Note that iron sulfate is shown to be added to all or a portion of the sulfuric acid stream to yield an iron sulfate solution which is along with the recovered lithium hydroxide solution to produce lithium iron phosphate according to a wet chemical process such as described herein.

BRIEF DESCRIPTION OF THE FIGURES

FIG. 1:

A block diagram of a simplified lithium sulfate bipolar electrodialysis recycle process for recycling lithium hydroxide lithium sulfate into a process of manufacturing lithium iron phosphate.

FIG. 2:

A block diagram of a lithium sulfate bipolar electrodialysis recycle process for recycling both lithium hydroxide and sulfuric acid into a process of manufacturing lithium iron phosphate.

FIG. 3:

A block diagram of a lithium sulfate bipolar electrodialysis recycle process for using recycled lithium hydroxide, sulfuric acid, and lithium hydroxide generated from an additional lithium source to manufacture lithium iron phosphate.

FIG. 4:

A schematic diagram of a bipolar electrodialysis cell used for recover of lithium as lithium hydroxide from a stream containing lithium sulfate.

FIG. 5:

A plot of current density as a function of time during the process of running pH 10 pre-treated feed solutions through an electrodialysis cell containing Astom membranes.

FIG. 6:

A plot of current density and concentrations of acid and base products as a function of time during the process of running pH 11 pre-treated feed solutions through an electrodialysis cell.

FIG. 7:

A plot of current density as a function of time during the process of running feed solutions through an Eurodia EUR-2C electrodialysis cell operating at a constant voltage.

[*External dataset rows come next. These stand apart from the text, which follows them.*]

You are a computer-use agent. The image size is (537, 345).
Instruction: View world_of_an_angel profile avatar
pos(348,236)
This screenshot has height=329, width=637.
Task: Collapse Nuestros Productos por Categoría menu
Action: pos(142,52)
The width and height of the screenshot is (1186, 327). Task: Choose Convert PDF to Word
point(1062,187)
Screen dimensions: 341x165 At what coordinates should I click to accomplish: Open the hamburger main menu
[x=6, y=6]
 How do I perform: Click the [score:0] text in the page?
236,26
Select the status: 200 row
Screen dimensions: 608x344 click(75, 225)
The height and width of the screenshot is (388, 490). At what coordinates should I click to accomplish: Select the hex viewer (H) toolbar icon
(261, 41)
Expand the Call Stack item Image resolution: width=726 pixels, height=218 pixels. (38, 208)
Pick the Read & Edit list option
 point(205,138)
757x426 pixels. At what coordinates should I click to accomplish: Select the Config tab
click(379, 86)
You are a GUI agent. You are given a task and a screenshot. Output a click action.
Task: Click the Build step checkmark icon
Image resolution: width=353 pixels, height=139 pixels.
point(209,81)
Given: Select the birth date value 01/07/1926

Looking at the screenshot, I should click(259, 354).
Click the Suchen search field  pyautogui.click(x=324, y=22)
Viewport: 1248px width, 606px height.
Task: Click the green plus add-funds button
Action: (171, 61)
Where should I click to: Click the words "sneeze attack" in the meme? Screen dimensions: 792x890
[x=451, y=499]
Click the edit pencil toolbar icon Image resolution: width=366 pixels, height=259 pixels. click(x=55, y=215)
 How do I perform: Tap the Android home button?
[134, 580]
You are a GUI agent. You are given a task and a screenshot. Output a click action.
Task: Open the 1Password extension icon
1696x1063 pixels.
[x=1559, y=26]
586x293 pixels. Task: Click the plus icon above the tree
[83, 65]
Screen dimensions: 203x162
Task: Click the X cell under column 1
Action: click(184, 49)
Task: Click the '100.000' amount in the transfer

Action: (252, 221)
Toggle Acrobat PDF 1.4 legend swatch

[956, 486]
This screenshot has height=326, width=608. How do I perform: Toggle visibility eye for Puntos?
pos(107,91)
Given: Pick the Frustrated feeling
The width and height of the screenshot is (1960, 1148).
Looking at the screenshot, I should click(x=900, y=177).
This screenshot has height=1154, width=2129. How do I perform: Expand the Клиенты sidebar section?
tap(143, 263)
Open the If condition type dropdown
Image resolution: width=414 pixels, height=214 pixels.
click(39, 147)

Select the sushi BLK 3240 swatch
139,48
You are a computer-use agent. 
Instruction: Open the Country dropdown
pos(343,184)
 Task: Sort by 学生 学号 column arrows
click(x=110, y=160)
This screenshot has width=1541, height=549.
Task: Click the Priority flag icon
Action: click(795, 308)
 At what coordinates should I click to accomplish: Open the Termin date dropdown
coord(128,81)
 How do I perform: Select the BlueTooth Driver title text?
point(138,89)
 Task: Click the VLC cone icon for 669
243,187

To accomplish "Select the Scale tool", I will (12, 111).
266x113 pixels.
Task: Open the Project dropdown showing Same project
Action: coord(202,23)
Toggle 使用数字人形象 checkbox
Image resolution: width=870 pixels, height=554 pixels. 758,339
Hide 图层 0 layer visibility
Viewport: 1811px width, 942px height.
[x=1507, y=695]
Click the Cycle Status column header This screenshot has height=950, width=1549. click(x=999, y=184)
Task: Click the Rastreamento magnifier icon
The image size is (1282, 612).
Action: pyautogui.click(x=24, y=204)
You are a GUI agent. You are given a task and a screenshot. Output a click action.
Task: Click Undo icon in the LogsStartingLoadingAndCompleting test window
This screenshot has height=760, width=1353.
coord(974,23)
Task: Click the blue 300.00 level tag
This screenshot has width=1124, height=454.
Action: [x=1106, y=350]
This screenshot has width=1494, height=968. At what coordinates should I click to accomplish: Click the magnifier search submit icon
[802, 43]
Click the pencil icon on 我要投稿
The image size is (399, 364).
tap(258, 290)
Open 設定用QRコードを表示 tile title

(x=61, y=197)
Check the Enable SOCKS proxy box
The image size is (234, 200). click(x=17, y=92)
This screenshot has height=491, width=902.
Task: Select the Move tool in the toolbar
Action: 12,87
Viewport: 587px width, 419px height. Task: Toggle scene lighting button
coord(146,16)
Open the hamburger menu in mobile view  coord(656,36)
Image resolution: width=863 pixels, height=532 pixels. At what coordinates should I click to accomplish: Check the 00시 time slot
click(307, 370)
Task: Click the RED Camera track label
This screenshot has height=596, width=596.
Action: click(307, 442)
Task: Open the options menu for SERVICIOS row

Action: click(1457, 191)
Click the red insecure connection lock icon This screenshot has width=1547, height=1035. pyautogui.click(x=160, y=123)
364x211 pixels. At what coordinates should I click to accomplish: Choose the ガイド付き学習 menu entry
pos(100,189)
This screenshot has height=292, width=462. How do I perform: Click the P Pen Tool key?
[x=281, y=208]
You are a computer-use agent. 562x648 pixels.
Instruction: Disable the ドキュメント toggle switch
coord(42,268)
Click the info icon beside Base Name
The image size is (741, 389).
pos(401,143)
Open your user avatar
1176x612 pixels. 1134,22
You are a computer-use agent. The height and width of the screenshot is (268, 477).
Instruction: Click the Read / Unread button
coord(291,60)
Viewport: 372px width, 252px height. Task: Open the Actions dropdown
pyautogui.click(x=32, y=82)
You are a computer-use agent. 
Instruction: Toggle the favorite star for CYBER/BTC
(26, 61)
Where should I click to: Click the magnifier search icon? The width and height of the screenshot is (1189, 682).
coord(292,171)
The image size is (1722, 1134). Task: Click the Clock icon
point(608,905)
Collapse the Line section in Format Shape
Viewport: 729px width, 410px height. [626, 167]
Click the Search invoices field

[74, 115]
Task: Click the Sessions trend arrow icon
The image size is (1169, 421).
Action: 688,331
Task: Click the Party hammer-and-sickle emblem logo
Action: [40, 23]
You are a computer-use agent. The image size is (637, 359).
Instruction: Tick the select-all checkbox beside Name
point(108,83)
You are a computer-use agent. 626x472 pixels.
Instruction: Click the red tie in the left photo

DESCRIPTION OF PREFERRED EMBODIMENTS

Example 1

An EUR-2C electrodialysis cell commercially available from Euroduce was modified to include Astom bipolar membranes (BP1) and FuMaTech anion and cation membranes (FAB and FKB respectively). The cell was run with a feed solution that had been pre-treated by pH adjustment to10 to precipitate phosphate and other impurities followed by filtration to remove the precipitates. The pH was then adjusted to pH 3.5 before feeding it into the cell.

As can be seen from Table 2, the cation membrane generated up to 2.16M LiOH at current efficiencies of approximately 75%. The anion exchange membrane yielded current efficiencies of 40% for a 0.6M H₂SO₄ product solution. The average current density throughout the run was nearly almost 62 mA/cm² while operating the cell at a constant voltage of 25V. (This voltage is applied across all seven sets of membranes and the electrode rinse compartment). No solids were seen in the cell in this short term operation, indicating that the pretreatment adjustment of pH to 10 prior to introduction into the cell improved results compared to using the feed solution without pH adjustment.

The overall efficiency of the cell appears to be dictated by the lowest current efficiency of any particular membrane since we have to use one of the product streams was used to maintain the pH in the central compartment. So, in Example 1 it was necessary to add some of the product LiOH back into the central compartment to neutralize the back-migrating proton from the acid compartment. Hence the overall current efficiency for the cell would have been 40% negating the advantage of the FKB membrane.

Example 2-5

Example 2 through 5 were all run with Astom membranes (ACM, CMB and BPD. Examples 2 and 3 were short term experiments using lithium sulfate feed solutions that had been pretreated to pH 10 as described previously. Both examples yielded acid and base current efficiencies close to 60% and maintained good current densities over the short term indicating that the pretreatment improved results compared to prior runs. Example 4 was an overnight experiment run with the same conditions and showed a marked drop in current density, probably due to membrane fouling with phosphate or other precipitates.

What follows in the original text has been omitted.